» Written instruction: Rewrite all the rows below as a Markdown table with two columns, Line and Text. Put a running number in Line and one line of the rows in Text, and skip any blank lines.

Entries from a dataset:
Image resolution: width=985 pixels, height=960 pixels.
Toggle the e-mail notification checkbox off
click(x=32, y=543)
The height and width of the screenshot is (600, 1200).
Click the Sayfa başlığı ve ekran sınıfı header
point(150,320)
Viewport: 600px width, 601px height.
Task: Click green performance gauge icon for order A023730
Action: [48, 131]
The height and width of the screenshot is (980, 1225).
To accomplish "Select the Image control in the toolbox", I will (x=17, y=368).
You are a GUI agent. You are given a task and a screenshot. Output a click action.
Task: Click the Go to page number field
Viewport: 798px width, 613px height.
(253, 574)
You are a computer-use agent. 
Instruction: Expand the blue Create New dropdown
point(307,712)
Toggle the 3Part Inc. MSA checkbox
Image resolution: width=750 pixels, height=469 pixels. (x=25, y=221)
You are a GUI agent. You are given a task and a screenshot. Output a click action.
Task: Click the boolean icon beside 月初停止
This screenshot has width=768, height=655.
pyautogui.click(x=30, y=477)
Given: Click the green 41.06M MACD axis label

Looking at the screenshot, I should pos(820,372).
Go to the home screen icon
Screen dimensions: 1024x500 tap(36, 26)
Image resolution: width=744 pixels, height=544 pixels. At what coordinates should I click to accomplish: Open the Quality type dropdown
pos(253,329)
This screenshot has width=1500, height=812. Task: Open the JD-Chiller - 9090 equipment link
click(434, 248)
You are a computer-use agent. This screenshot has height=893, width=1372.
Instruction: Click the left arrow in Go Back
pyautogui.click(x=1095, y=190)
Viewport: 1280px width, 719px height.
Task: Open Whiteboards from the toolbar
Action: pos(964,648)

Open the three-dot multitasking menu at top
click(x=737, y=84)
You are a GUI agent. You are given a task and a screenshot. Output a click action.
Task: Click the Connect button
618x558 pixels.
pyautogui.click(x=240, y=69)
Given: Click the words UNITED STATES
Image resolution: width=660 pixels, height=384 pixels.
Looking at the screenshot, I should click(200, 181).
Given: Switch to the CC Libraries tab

» Exercise solution:
| Line | Text |
|---|---|
| 1 | Image resolution: width=985 pixels, height=960 pixels. |
| 2 | Toggle the e-mail notification checkbox off |
| 3 | click(x=32, y=543) |
| 4 | The height and width of the screenshot is (600, 1200). |
| 5 | Click the Sayfa başlığı ve ekran sınıfı header |
| 6 | point(150,320) |
| 7 | Viewport: 600px width, 601px height. |
| 8 | Task: Click green performance gauge icon for order A023730 |
| 9 | Action: [48, 131] |
| 10 | The height and width of the screenshot is (980, 1225). |
| 11 | To accomplish "Select the Image control in the toolbox", I will (x=17, y=368). |
| 12 | You are a GUI agent. You are given a task and a screenshot. Output a click action. |
| 13 | Task: Click the Go to page number field |
| 14 | Viewport: 798px width, 613px height. |
| 15 | (253, 574) |
| 16 | You are a computer-use agent.  |
| 17 | Instruction: Expand the blue Create New dropdown |
| 18 | point(307,712) |
| 19 | Toggle the 3Part Inc. MSA checkbox |
| 20 | Image resolution: width=750 pixels, height=469 pixels. (x=25, y=221) |
| 21 | You are a GUI agent. You are given a task and a screenshot. Output a click action. |
| 22 | Task: Click the boolean icon beside 月初停止 |
| 23 | This screenshot has width=768, height=655. |
| 24 | pyautogui.click(x=30, y=477) |
| 25 | Given: Click the green 41.06M MACD axis label |
| 26 | Looking at the screenshot, I should pos(820,372). |
| 27 | Go to the home screen icon |
| 28 | Screen dimensions: 1024x500 tap(36, 26) |
| 29 | Image resolution: width=744 pixels, height=544 pixels. At what coordinates should I click to accomplish: Open the Quality type dropdown |
| 30 | pos(253,329) |
| 31 | This screenshot has width=1500, height=812. Task: Open the JD-Chiller - 9090 equipment link |
| 32 | click(434, 248) |
| 33 | You are a computer-use agent. This screenshot has height=893, width=1372. |
| 34 | Instruction: Click the left arrow in Go Back |
| 35 | pyautogui.click(x=1095, y=190) |
| 36 | Viewport: 1280px width, 719px height. |
| 37 | Task: Open Whiteboards from the toolbar |
| 38 | Action: pos(964,648) |
| 39 | Open the three-dot multitasking menu at top |
| 40 | click(x=737, y=84) |
| 41 | You are a GUI agent. You are given a task and a screenshot. Output a click action. |
| 42 | Task: Click the Connect button |
| 43 | 618x558 pixels. |
| 44 | pyautogui.click(x=240, y=69) |
| 45 | Given: Click the words UNITED STATES |
| 46 | Image resolution: width=660 pixels, height=384 pixels. |
| 47 | Looking at the screenshot, I should click(200, 181). |
| 48 | Given: Switch to the CC Libraries tab |